> _PASSAGE PROVIDED_:
◇ ◇ ◇ ◇ ◇

So my answer to the question Where does your holy ambition come from? is this: It comes from a personal encounter with the living Christ (not necessarily as dramatic as the Damascus road) shaped and informed and empowered by the written word of God. As you meditate on the law of the Lord day and night (Psalm 1:2)—as you immerse yourself in God’s word—he comes and takes some truth of that word and burns it into your heart until it is a holy ambition. If that hasn’t happened yet, saturate yourself with the word of God and ask him for it.
2. An Immeasurable Need
God doesn’t lead us into ambitions that are pointless—that you will regret at the end of your life. There is always a need to be met—not a need in God, but in the world—by a holy ambition. Holy ambitions are not about self-exaltation. They are always a form of love. They always meet someone’s need.
Now what is the immeasurable need Paul refers to in this text? Verse 20: “Thus I make it my ambition to preach the gospel, not where Christ has already been named.” That means that Paul has set his face like flint to preach the gospel to people who have never heard of Christ. They don’t even know his name.

◇ ◇ ◇ ◇ ◇

> _RECORDED DATA_:
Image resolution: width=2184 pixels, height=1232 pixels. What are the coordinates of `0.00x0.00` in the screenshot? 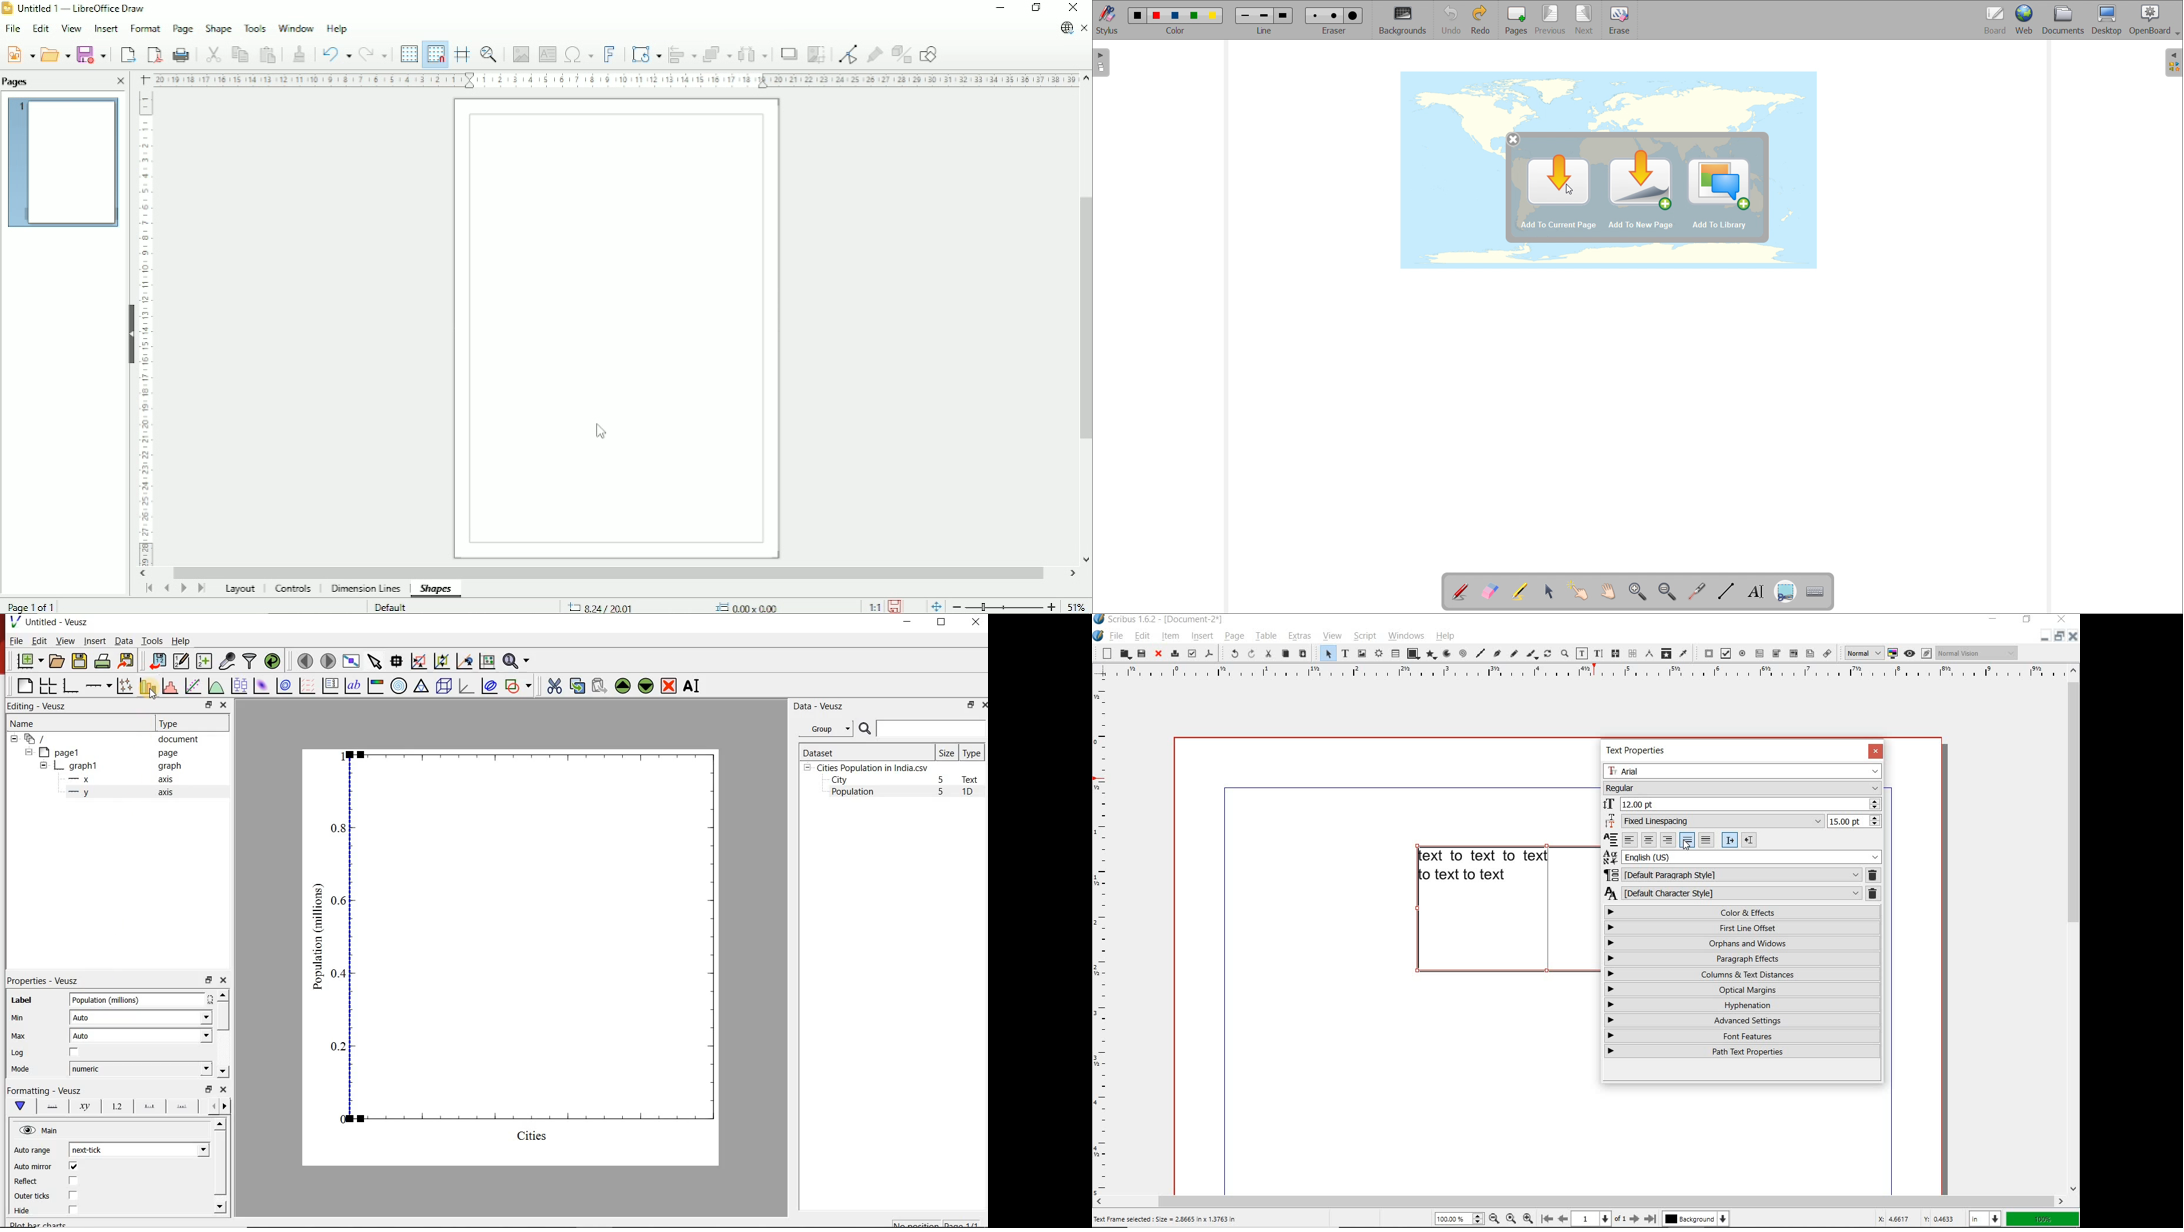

◇ ◇ ◇ ◇ ◇

Can you carry the passage on holy ambition forward from its final sentence? The data above is unrelated to the passage on holy ambition.

The Nations Have No Excuse
Now here’s the question: If these people don’t even know Jesus’ name, then are they responsible to believe on him for salvation? And if not, then wouldn’t it be safer for them just to leave them in their ignorance and believe that God will have mercy on them and they will be saved because they haven’t heard of Jesus? Why, Paul, do you suffer so much to preach the gospel to people who have never heard the name of Jesus?
Paul gave the answer in Romans 1:18-23. Read it with me slowly and soberly and feel the weight of it the way Paul must have. These words are written about all those peoples and nations that have never heard the name of Jesus and that Paul’s holy ambition is driving to reach.
The wrath of God is revealed from heaven against all ungodliness and unrighteousness of men, who by their unrighteousness suppress the truth. 19 For what can be known about God is plain to them, because God has shown it to them. 20 For his invisible attributes, namely, his eternal power and divine nature, have been clearly perceived, ever since the creation of the world, in the things that have been made. So they are without excuse. [Those are the fatal words that define the immeasurable need Paul sees; the nations that have never heard of Jesus will have no excuse at the judgment day.] 21 For although they knew God, they did not honor him as God or give thanks to him, but they became futile in their thinking, and their foolish hearts were darkened. 22 Claiming to be wise, they became fools, 23 and exchanged the glory of the immortal God for images resembling mortal man and birds and animals and reptiles.
Paul says in Romans 2:12, “All who have sinned without the law will also perish without the law, and all who have sinned under the law will be judged by the law.” Everybody will be judged according to what they have access to. And everybody will perish who does not hear the gospel, because everybody suppresses the truth that they have and lives in rebellion against God. There is only one hope: hearing and believing the gospel of Jesus Christ.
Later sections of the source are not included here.